Лампыч сразу стребовал меня в кабинет, удачно — с контрольной по математике, запер изнутри дверь и поднес к моему носу здоровенный кулак: «Бандерлога щенячья! (он меня обычно звал — „Бандерлога“) Еще кого пальцем тронете, задушу своими руками. Запомнила?» Руки у Лампыча были сильные, волосатые, как у Макса, но волос — не рыжий, а черный, он преподавал физкультуру. «Да кто знал, что такой хиляк?!» — «Поговори!» — рявкнул Лампыч. Я заткнулась. Хотя Сашку пальцем не трогала, даже не была тогда вечером в парке, вообще — сроду сама не дралась, только — организовывала, и ко мне уже потемну, за три с половиной километра, где я мирно проживала с родителями в институтском поселке Орешенки, прибежал человек с отчетом, что «Кравчук свое получил…».
Я ждала, что Лампыч меня сейчас погонит обратно на математику, и от этого тосковала. Но Лампыч вдруг рявкнул: «А ну-ка, оторва, присядь!» И ткнул в «думу». «Думой» звался диван, он занимал добрую половину директорского кабинета и был сильно продавлен острыми задами. Лампыч имел привычку мотаться по этажам и подбирать в коридорах всех, кого выставили с уроков. А выгоняли тогда часто. Теперь-то — это чепе, подумаешь! Всех этих непечальных изгнанников Лампыч приводил к себе в кабинет, они густо затискивались в «думу» (у Лампыча хобби, как принято нынче выразиться, было — литература), кто не смог влезть — садился на пол. Мне кажется, я именно поэтому до сих пор люблю сидеть на полу. Лампыч окидывал ораву суровым взором и рявкал: «Что, бояре, достукались?!» Потом читал вслух. Я от Лампыча впервые узнала рассказы Зощенко, стихи Есенина, кое-что из Бабеля и с его же помощью — пристрастилась к Гоголю. Он, кроме чтения вслух, еще иногда разыгрывал с нами шарады, больше никто вокруг этого не умел. Или не хотел. Или не имел времени на шарады. Первая шарада, которую я узнала, была — «Везувий», я не могла разгадать вторую часть: «Вий».

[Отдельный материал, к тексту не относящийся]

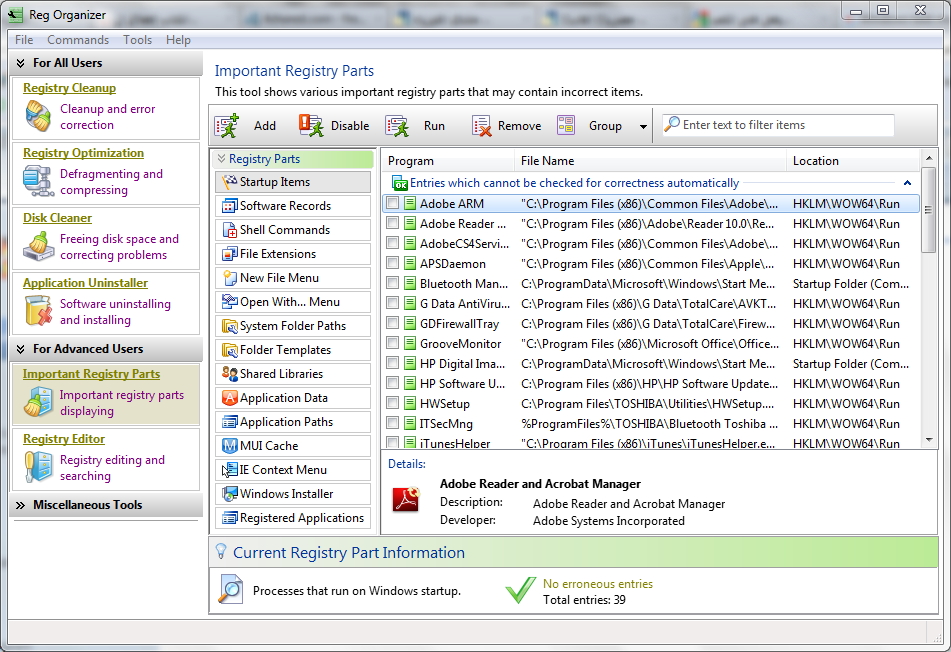Viewport: 951px width, 652px height.
Task: Click the Remove toolbar icon
Action: tap(482, 126)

Я ворочалась в «думе», Лампыч молчал, неизвестно зачем меня тут держал, а контрольная по математике шла, что было — удачей. «Ну, Бандерлога, быстро, как на духу, — чего делали в катакомбах?» Голос Лампыча подозрительно ласков, никакого рявка. Это знак плохой. Про катакомбы знали немногие, человек десять, проверенные в тайных делах, свои. Ну, может, пятнадцать. «Прятали чего? Или искали? Нашли?..» Я перебирала всех поименно, все были верные, никто продать не мог, все пятнадцать — свои до кости. Лампыч по пустякам в наши дела никогда не лез Я молчала, бешено прикидывая, чего соврать…
Вход в катакомбы был на окраине, за старой каменоломней, непролазно зарос крапивой и диким орешником, недалеко — городская свалка, там и не продерешься. Мы сами наткнулись случайно, в географических своих изысканиях, чем ОДР тоже грешил, как же, мы наук не чурались. Сперва Томка Подчуфарова вдруг провалилась, думали — яма, но в глубине вроде бы узкая щель, Томка худая, вбуравилась узким телом, долго ее не было, ждать уже надоело. Вдруг она выползла вся в белой сыпучке и заорала: «Подземный ход!»